* Exercise description *
Could you please output all of the records exactly?

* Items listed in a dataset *

[Start of Attachment]

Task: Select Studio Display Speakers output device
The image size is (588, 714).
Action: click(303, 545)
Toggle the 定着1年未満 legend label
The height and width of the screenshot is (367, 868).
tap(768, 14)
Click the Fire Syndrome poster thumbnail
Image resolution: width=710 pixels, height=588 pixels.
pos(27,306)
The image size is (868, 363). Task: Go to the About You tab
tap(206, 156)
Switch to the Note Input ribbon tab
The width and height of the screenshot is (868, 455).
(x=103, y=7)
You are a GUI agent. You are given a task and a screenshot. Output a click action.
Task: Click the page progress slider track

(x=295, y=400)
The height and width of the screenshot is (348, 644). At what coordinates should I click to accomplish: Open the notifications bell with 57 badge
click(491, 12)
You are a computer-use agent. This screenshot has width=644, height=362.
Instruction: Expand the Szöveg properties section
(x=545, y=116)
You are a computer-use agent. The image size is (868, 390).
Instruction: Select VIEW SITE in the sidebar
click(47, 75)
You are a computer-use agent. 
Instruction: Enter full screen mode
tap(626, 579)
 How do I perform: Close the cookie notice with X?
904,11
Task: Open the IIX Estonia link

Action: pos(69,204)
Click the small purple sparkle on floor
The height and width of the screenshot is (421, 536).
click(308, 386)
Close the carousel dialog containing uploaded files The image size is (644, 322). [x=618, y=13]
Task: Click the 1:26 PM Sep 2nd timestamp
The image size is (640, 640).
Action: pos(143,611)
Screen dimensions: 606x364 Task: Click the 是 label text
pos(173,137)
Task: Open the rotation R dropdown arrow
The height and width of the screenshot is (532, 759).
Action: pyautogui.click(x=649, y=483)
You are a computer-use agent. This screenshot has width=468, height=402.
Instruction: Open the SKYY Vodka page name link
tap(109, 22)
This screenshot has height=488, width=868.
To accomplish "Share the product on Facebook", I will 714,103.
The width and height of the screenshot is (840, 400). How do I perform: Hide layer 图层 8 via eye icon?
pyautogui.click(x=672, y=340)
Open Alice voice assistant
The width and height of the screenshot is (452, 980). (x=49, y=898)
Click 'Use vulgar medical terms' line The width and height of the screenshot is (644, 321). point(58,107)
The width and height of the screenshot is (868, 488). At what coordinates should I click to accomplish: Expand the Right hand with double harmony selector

[End of Attachment]

* Exercise answer *
Task: Select Studio Display Speakers output device
The image size is (588, 714).
Action: click(303, 545)
Toggle the 定着1年未満 legend label
The height and width of the screenshot is (367, 868).
tap(768, 14)
Click the Fire Syndrome poster thumbnail
Image resolution: width=710 pixels, height=588 pixels.
pos(27,306)
The image size is (868, 363). Task: Go to the About You tab
tap(206, 156)
Switch to the Note Input ribbon tab
The width and height of the screenshot is (868, 455).
(x=103, y=7)
You are a GUI agent. You are given a task and a screenshot. Output a click action.
Task: Click the page progress slider track

(x=295, y=400)
The height and width of the screenshot is (348, 644). At what coordinates should I click to accomplish: Open the notifications bell with 57 badge
click(491, 12)
You are a computer-use agent. This screenshot has width=644, height=362.
Instruction: Expand the Szöveg properties section
(x=545, y=116)
You are a computer-use agent. The image size is (868, 390).
Instruction: Select VIEW SITE in the sidebar
click(47, 75)
You are a computer-use agent. 
Instruction: Enter full screen mode
tap(626, 579)
 How do I perform: Close the cookie notice with X?
904,11
Task: Open the IIX Estonia link

Action: pos(69,204)
Click the small purple sparkle on floor
The height and width of the screenshot is (421, 536).
click(308, 386)
Close the carousel dialog containing uploaded files The image size is (644, 322). [x=618, y=13]
Task: Click the 1:26 PM Sep 2nd timestamp
The image size is (640, 640).
Action: pos(143,611)
Screen dimensions: 606x364 Task: Click the 是 label text
pos(173,137)
Task: Open the rotation R dropdown arrow
The height and width of the screenshot is (532, 759).
Action: pyautogui.click(x=649, y=483)
You are a computer-use agent. This screenshot has width=468, height=402.
Instruction: Open the SKYY Vodka page name link
tap(109, 22)
This screenshot has height=488, width=868.
To accomplish "Share the product on Facebook", I will 714,103.
The width and height of the screenshot is (840, 400). How do I perform: Hide layer 图层 8 via eye icon?
pyautogui.click(x=672, y=340)
Open Alice voice assistant
The width and height of the screenshot is (452, 980). (x=49, y=898)
Click 'Use vulgar medical terms' line The width and height of the screenshot is (644, 321). point(58,107)
The width and height of the screenshot is (868, 488). At what coordinates should I click to accomplish: Expand the Right hand with double harmony selector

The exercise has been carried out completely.